== Selected extract ==
::::

A project using CNN, SVM, Random Forest, Decision Tree to classify different kinds of emotions based on more than 13000 photos.
The aim of our project was to utilize the data provided in the GitHub emotion dataset and build different models trying to make good prediction. We experimented with a number of machine learning algorithms like SVM, random forest and CNN. We find CNN performs best in this experimentation. Finally, the training accuracy is 91.18% and the test accuracy is 87.17%.
The dataset contains 8 types different emotions: 'anger', 'sadness', 'disgust', 'neutral', 'happiness', 'contempt', 'surprise', 'fear'.
nearly all the pictures have 350 * 350 * 3 pixels, so each feature of the picture is 367500.
The data seems so imbalance, because most of the emotions are 'neutral' and 'happiness', and they are 90% emotions in the whole dataset. So even this is a multi-label classification problem, but the key point is to classify the 'neutral' and 'happiness' classes.
Because the size of 367500 features is so difficult for us to train using the normal machine learning algorithms. So we came up with an idea by using pre-trained CNN to extract the high-level feature in low dimension and reuse these features to train different models. In Keras, we used VGG16 Net which has been pre-trained by ImageNet dataset which is so huge. We used the last layer which contains 512 nodes as the output as our new feature. So all the following model can just use the “essence” of the pictures to train model.
Because the data is so imbalance, so it is very easily overfitting. So we use some techniques in this training process.
- Add dropout layers and make dropout rate large
- Use small learning rate to make it easily step into convergence
- Use binary cross entropy. Because we want to penalize each output node independently. So we pick a binary loss and model the output of the network as an independent Bernoulli distributions per label. At first, we used categorical cross entropy loss which is so easily be overfitting or just stop in a non-learning process. When using categorical cross entropy:
-
- non-learning process: dropout rate: 0.7, SGD(lr=1e-4, momentum=0.9)

::::

== Information supplied ==
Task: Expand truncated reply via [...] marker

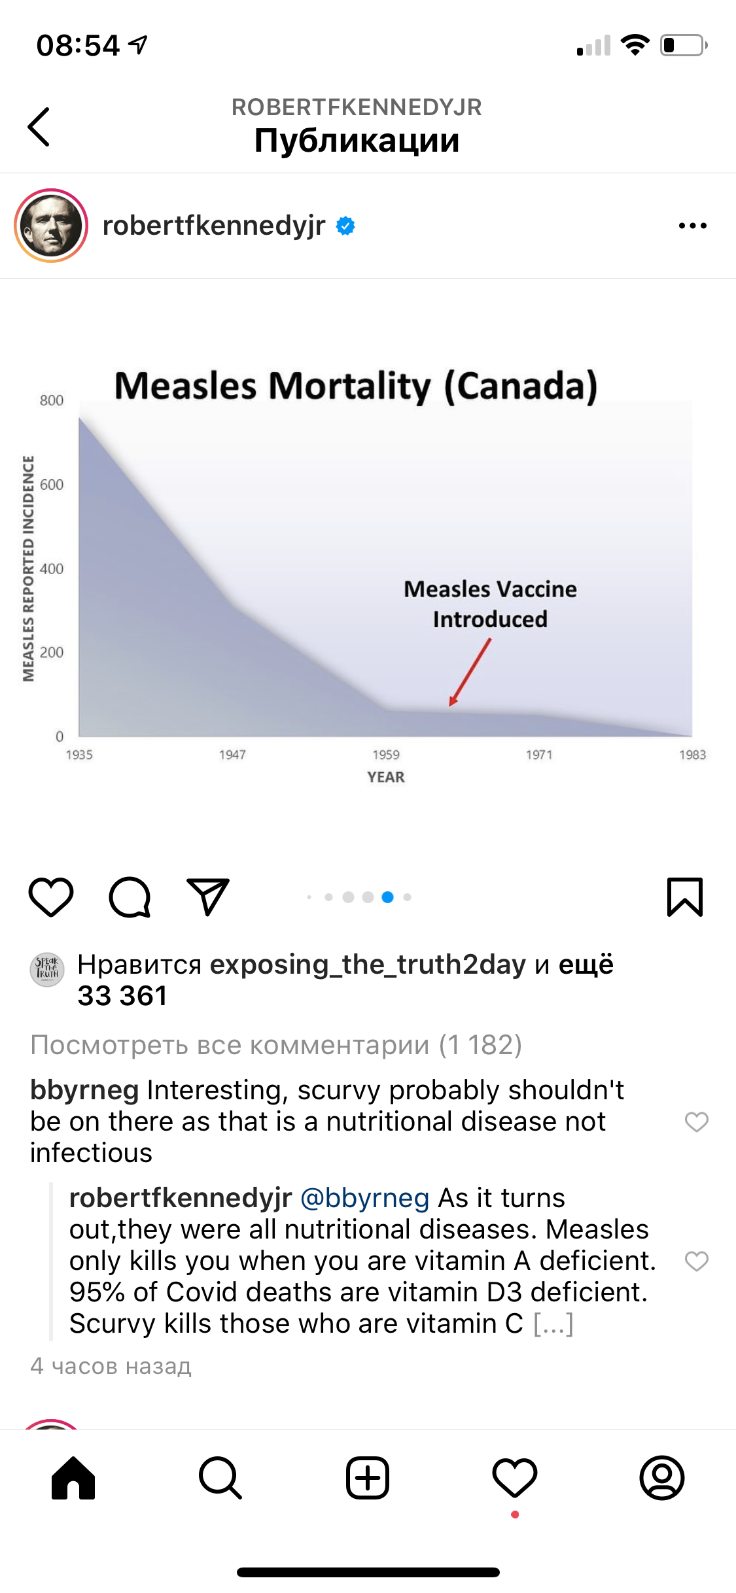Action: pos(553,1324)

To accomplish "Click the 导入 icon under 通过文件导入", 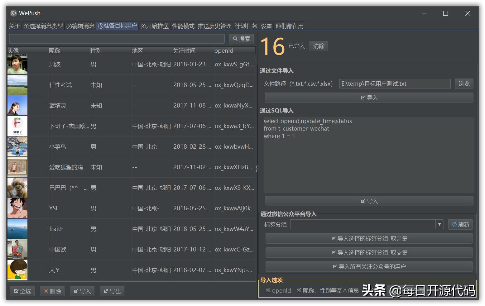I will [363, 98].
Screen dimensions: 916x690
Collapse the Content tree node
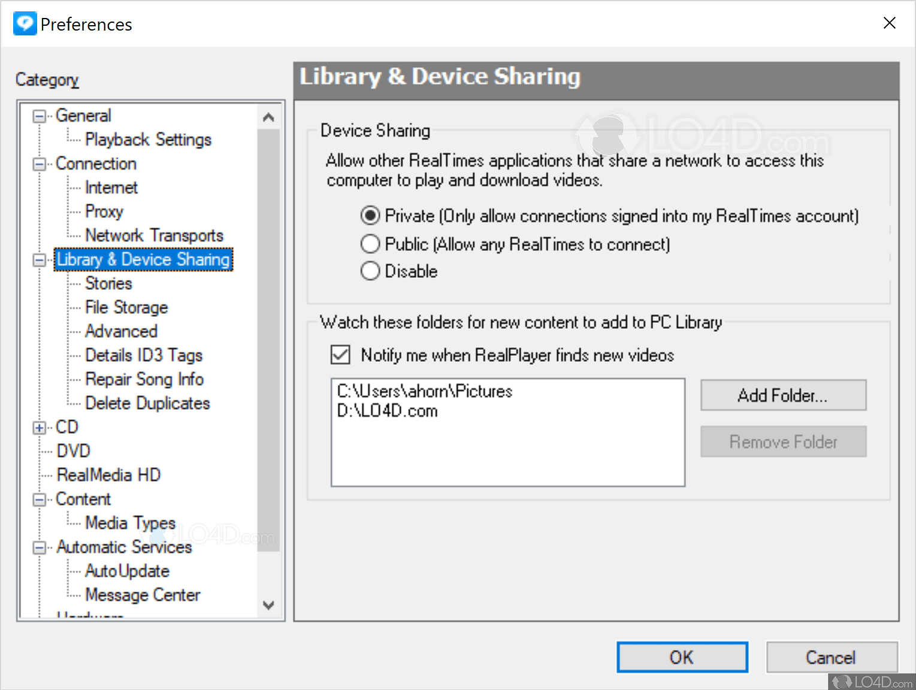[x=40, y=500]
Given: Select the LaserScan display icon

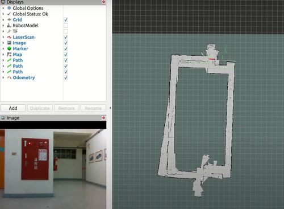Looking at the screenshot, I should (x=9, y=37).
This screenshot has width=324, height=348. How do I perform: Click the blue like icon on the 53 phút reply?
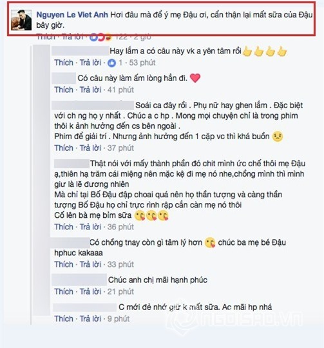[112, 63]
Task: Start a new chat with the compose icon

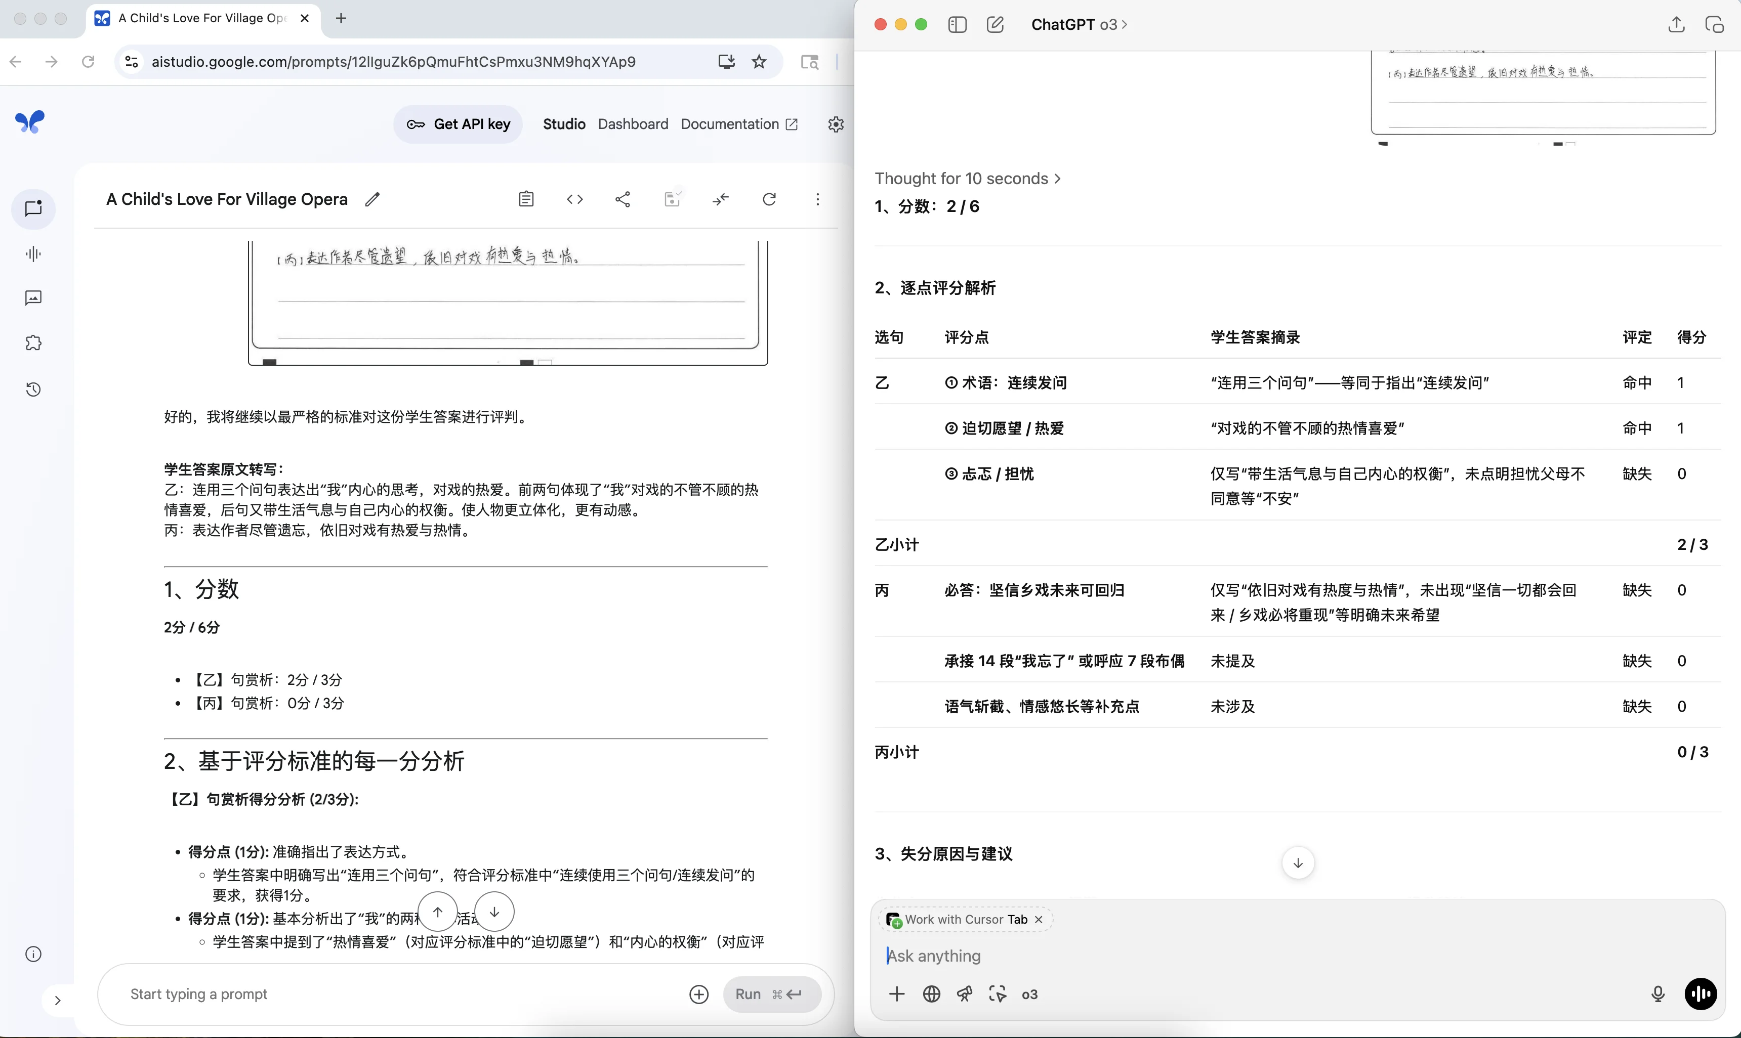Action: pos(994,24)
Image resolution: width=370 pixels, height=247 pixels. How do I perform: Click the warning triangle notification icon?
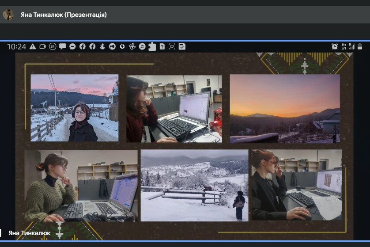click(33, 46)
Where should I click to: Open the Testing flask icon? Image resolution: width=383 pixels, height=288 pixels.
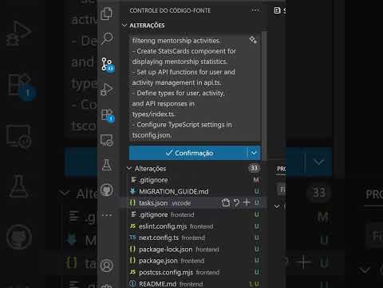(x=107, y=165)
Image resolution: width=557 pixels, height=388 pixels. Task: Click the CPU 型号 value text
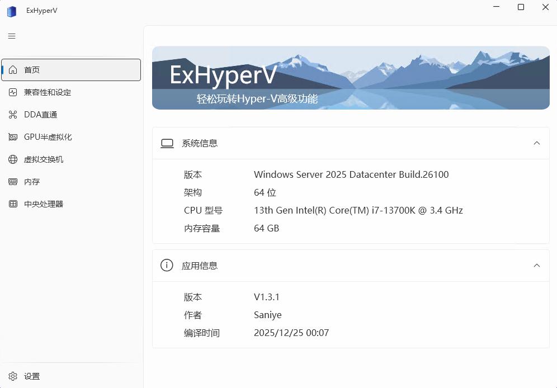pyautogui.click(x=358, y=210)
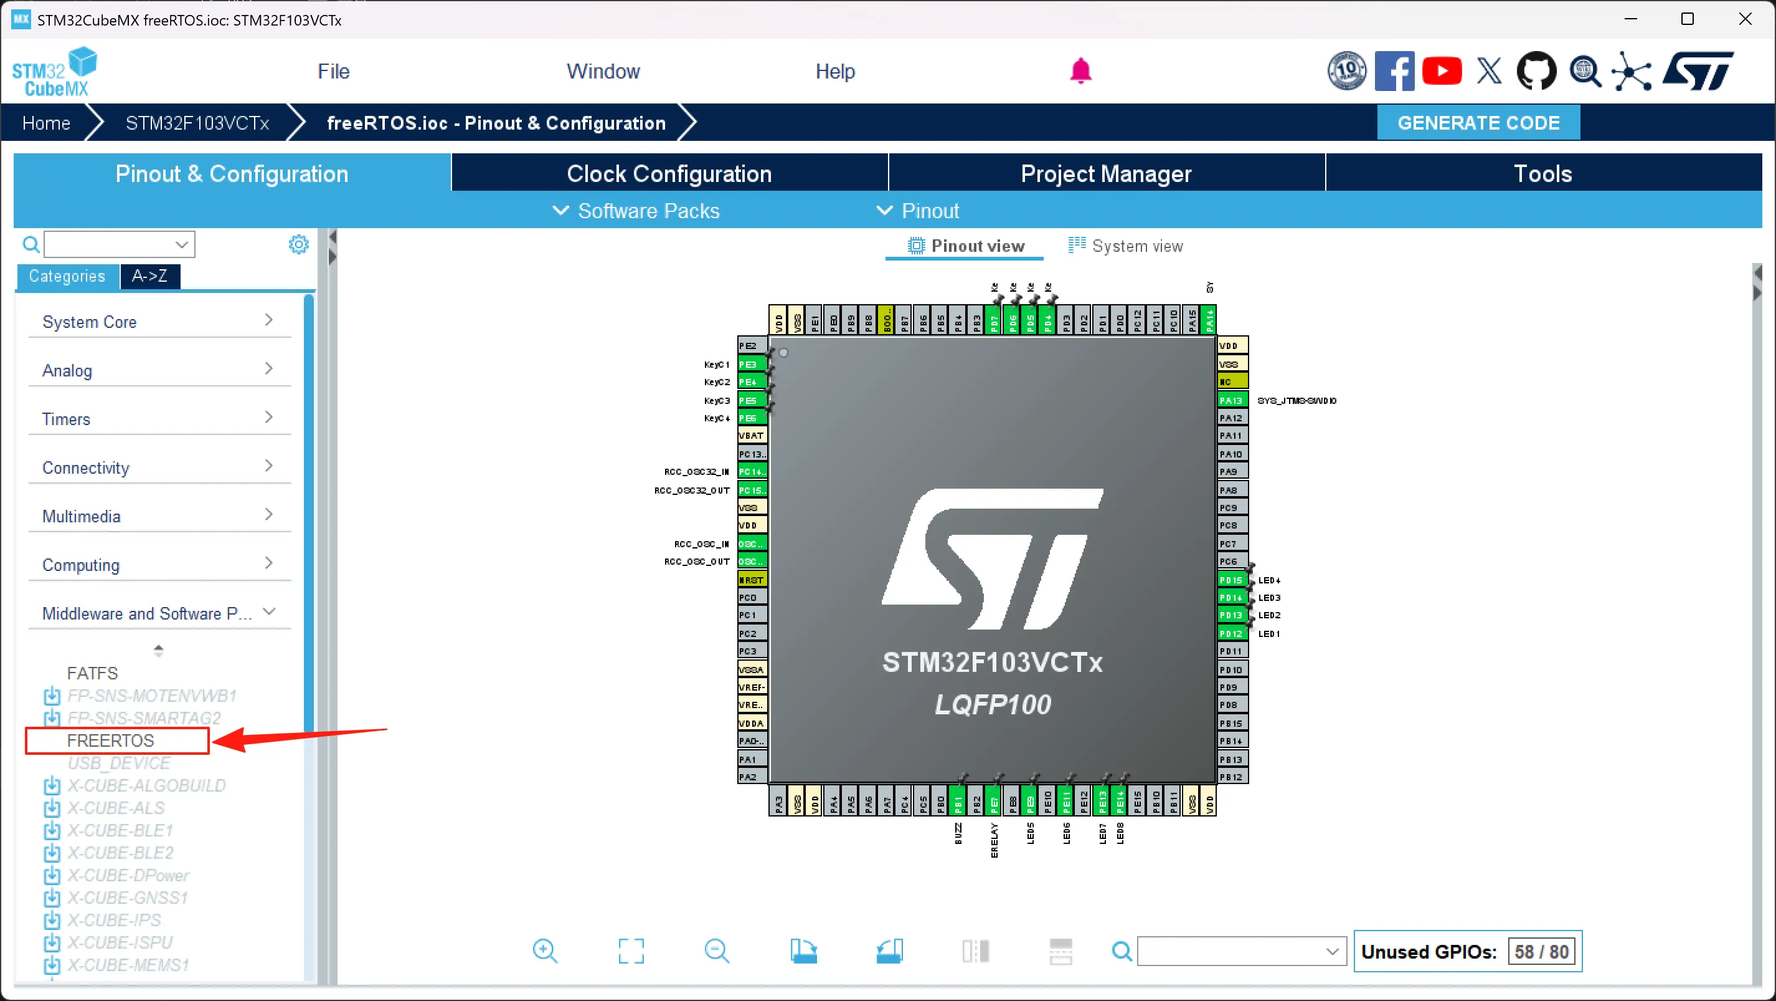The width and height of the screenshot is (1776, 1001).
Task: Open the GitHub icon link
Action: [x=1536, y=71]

::::

== Task objective ==
In the emotion classification write-up, copy everything from "Because the size" down to "this training process.", substituting "ResNet50" for "VGG16 Net".

== Answer in full ==
Because the size of 367500 features is so difficult for us to train using the normal machine learning algorithms. So we came up with an idea by using pre-trained CNN to extract the high-level feature in low dimension and reuse these features to train different models. In Keras, we used ResNet50 which has been pre-trained by ImageNet dataset which is so huge. We used the last layer which contains 512 nodes as the output as our new feature. So all the following model can just use the “essence” of the pictures to train model.
Because the data is so imbalance, so it is very easily overfitting. So we use some techniques in this training process.